# Pole shift safe?



## txsredy (Dec 14, 2012)

I can't say I buy into the pole shift theory, but it interests me enough to ask...
What would it mean for NE Texas? What areas would be safe? How would things look after climate wise?
Not that anyone can accurately predict, but just curious on thoughts. New to the forum so apologies if this is already being discussed


----------



## TNFrank (Dec 2, 2012)

From what little I've read on the subject the only thing that would take place is that your compass will read backwards. Continents won't shift, ect. since dirt isn't magnetic.
http://www.nasa.gov/topics/earth/features/2012-poleReversal.html


----------



## recoilless_57mm (Oct 15, 2012)

No expert here.
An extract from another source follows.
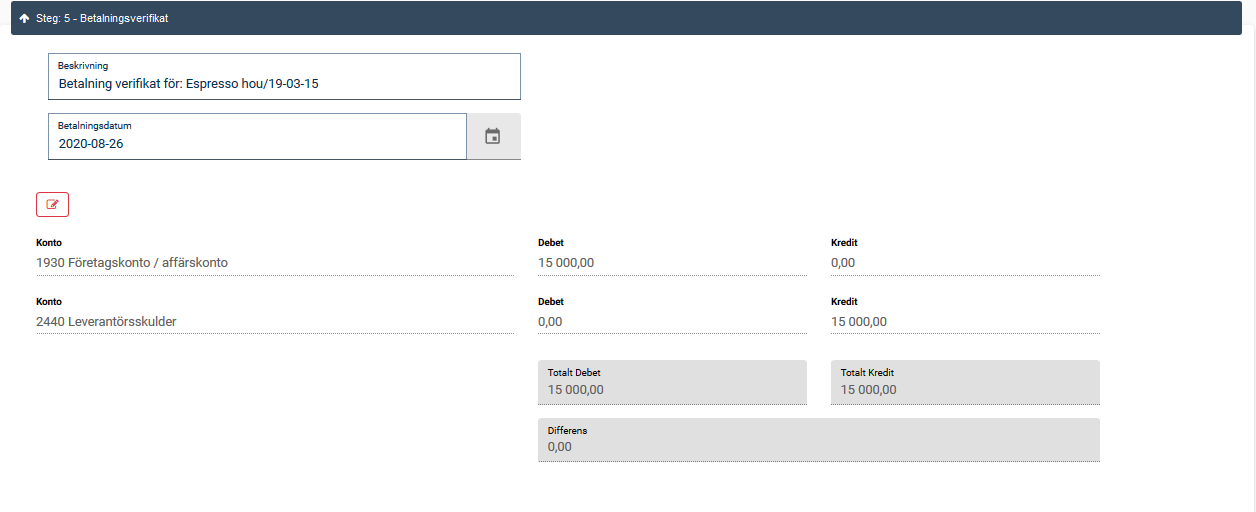Click Kredit amount for account 2440
This screenshot has height=512, width=1256.
[x=964, y=322]
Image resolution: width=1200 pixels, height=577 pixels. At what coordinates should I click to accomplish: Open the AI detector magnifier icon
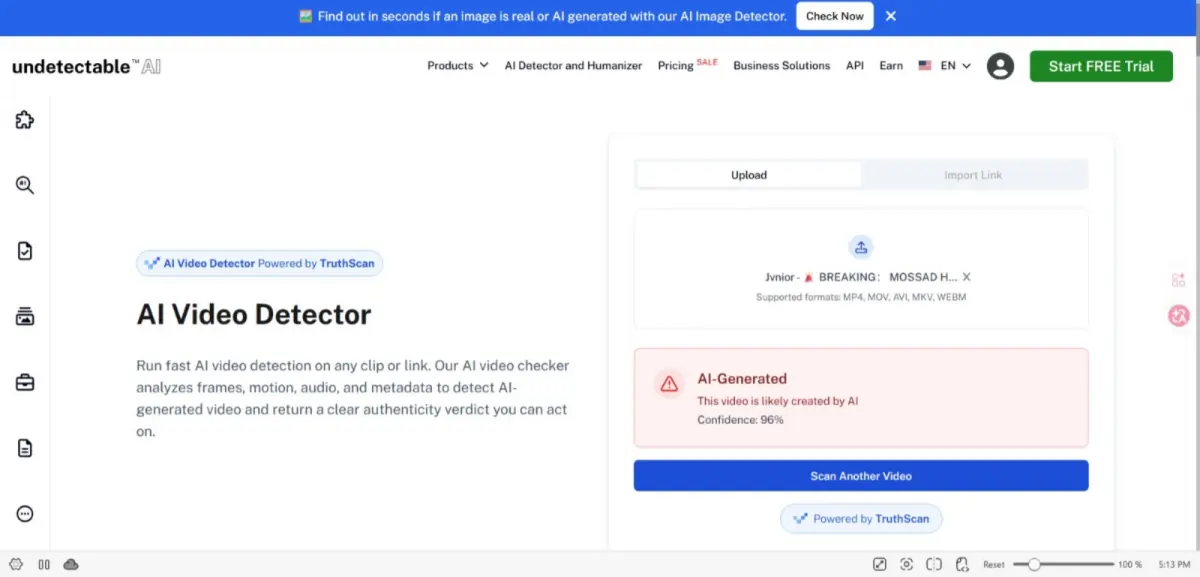pos(25,185)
I do follow the changing magnetic north. It has moved and continues to do so to this day. It always has. All I see it doing is changing weather patterns a bit.

There is no recorded history before and after a shift has occured. This being said all we can do is guess what will take place. I think the most important issue is the magnetic lines of force surrounding the earth have been disrupted to a degree. This has caused a slight temperature increase on earth. Once the core settles down and the lines of force strenghten we will see cooler temperatures. Then what will we call that delema?
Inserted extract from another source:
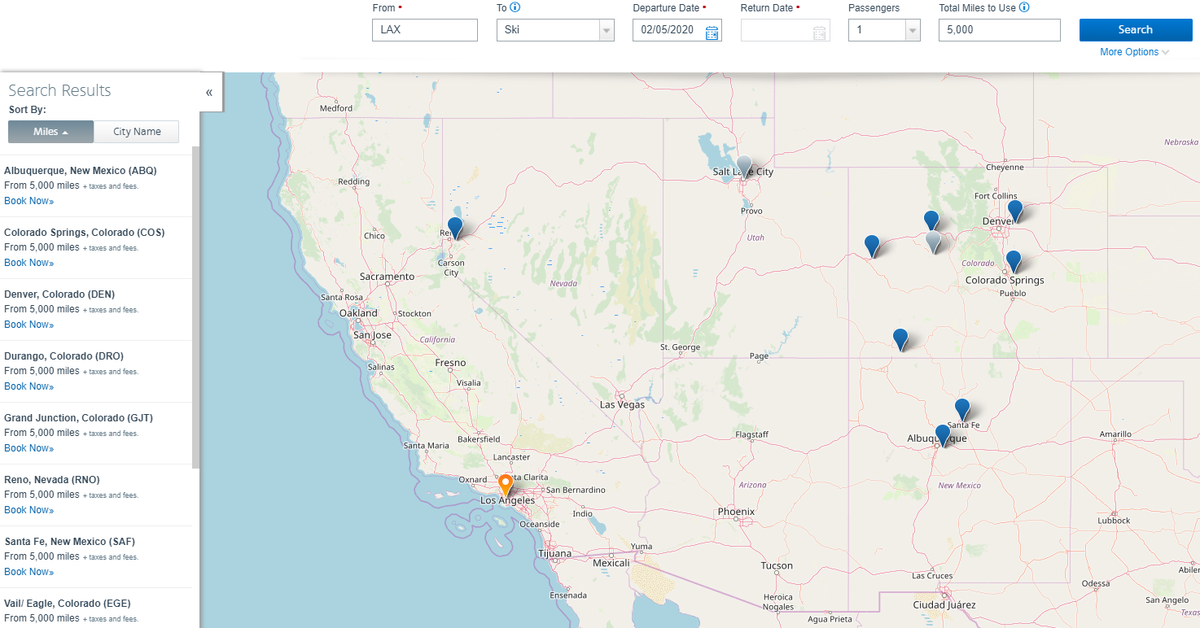Click Book Now for Denver, Colorado
Viewport: 1200px width, 628px height.
tap(28, 324)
The problem as I see it is, we are thinking this is somehow our fault. We are elevating ourselves to a GOD like status. Personally I feel we are along for the ride. Make the best of it. If we want to have better then find a way to get off this rock. Perhaps that is our mandate as superior beings.

57mm


----------



## cnsper (Sep 20, 2012)

Pole shift will do nothing but get you lost. People often confuse the magnetic polarity with the axis on which the Earth spins. Now if that was to change then all bets are off... LOL

Besides, then all our science books would be wrong because they say that penguins do not live in the north pole... LOL

Can you imagine looking at a map with Canada at the bottom....


----------



## ZoomZoom (Dec 18, 2009)

cnsper said:


> Can you imagine looking at a map with Canada at the bottom....


Here 'ya go.

Australia is no longer "down under".


----------



## webeable (Aug 29, 2012)

ZoomZoom said:


> Here 'ya go.
> 
> Australia is no longer "down under".


Does this mean we all have to walk around on our heads?


----------



## ZoomZoom (Dec 18, 2009)

webeable said:


> Does this mean we all have to walk around on our heads?


I guess it depends on where you live, and only if you believe those that are currently south of the equator already do that.  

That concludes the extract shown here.